El asesinato de Ábalos

19/10/2021

El escritor y académico Pérez Reverte - que de muertes sabe un rato -  dice que a los suyos, los del gobierno, los asesina Sánchez con daga veneciana en la espalda como los matadores de Shakespeare. Así ha doblado la servilleta Ábalos sin sanción gubernamental que apoyara su muerte, ni siquiera juicio previo.
Por eso el propio exministro Ábalos lamenta: «No tengo dudas que aclarar, porque no puedo ni intuir la razón de mi cese». Un refinado asesinato.
Y es que la justicia condena y mata, pero las peores muertes se producen sin aplicar la balanza de la ley, sin sanción gubernamental. Lo peor no es la ejecutividad del sistema, que acaba quitando la vida, sino la cancelación social. La sanción social produce un sentimiento de frustración, porque no castiga el aparato aplicando el derecho eficaz y eficiente del que dispone, sino con el alejamiento. 
Miroslaw Tichy, un fotógrafo checo, fue perseguido por el régimen comunista, simplemente por revelarse en su Academia de Arte ante el cambio de las mujeres modelos por expresivos obreros que vestían el mono azul de la producción. La insumisión fue intolerable para el régimen y convirtió al fotógrafo en un hombre contumazmente perseguido por la policía comunista, al que obligaban a viajar impenitente desde la cárcel a los psiquiátricos, al que medio desquició el sistema, convirtiéndolo en un vagabundo descuidado de su aspecto físico, con cabello y largas barbas, manos y uñas sucias. Un 'homelles' urbano al que incluso llegan a nacionalizar su casa para el total despojo. Al final de su vida le salvó un americano que lo introdujo en la libertad de expresión europea y en los circuitos del arte.

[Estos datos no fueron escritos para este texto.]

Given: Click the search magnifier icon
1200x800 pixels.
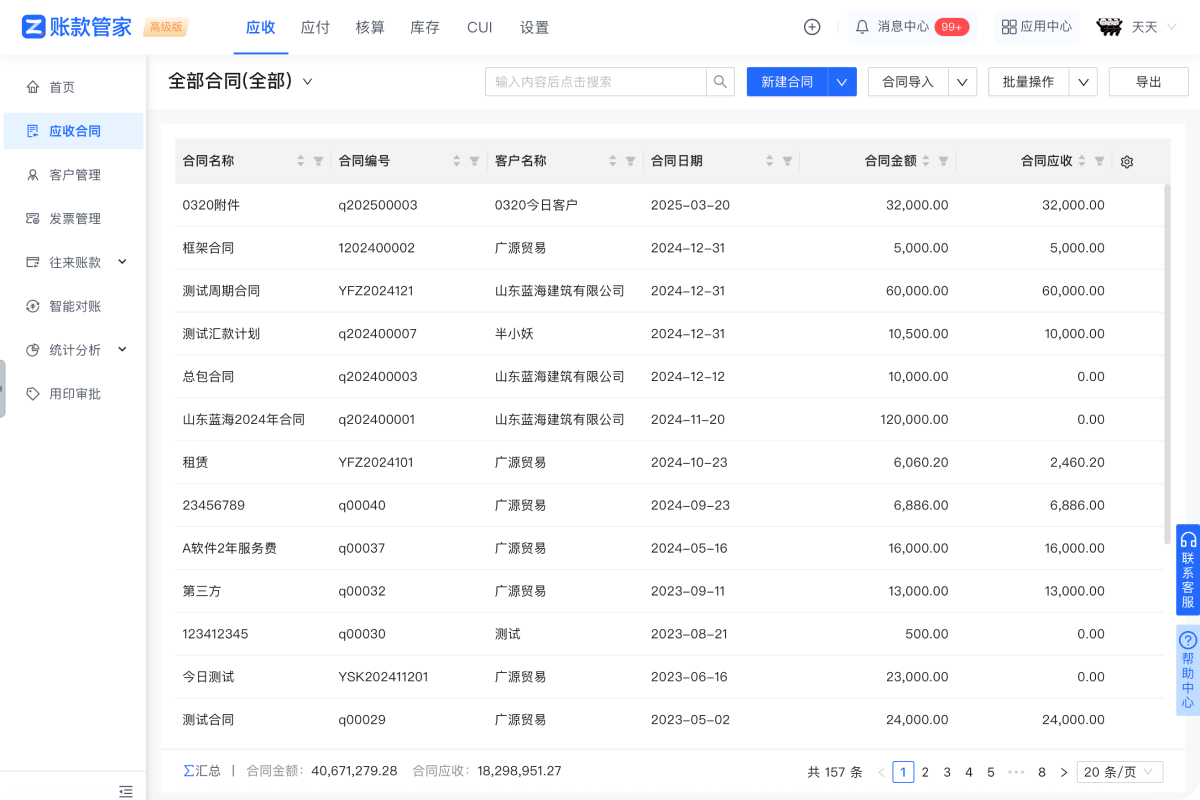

A Ábalos no le ha matado Sánchez, peor, le ha sancionado socialmente suprimiendo su libertad, la espontaneidad de sus consentidas mentiras. La falta de libertad de su espíritu soberbio conllevará privaciones económicas en el disfrute de sus propiedades y una 'vigilancia justiciera', con una desprotección sin límite, porque la mano del 'killer' apoyada en el aparato del gobierno actual es larga y alcanzará al que Sánchez arrime y después deteste hasta el injusto despropósito.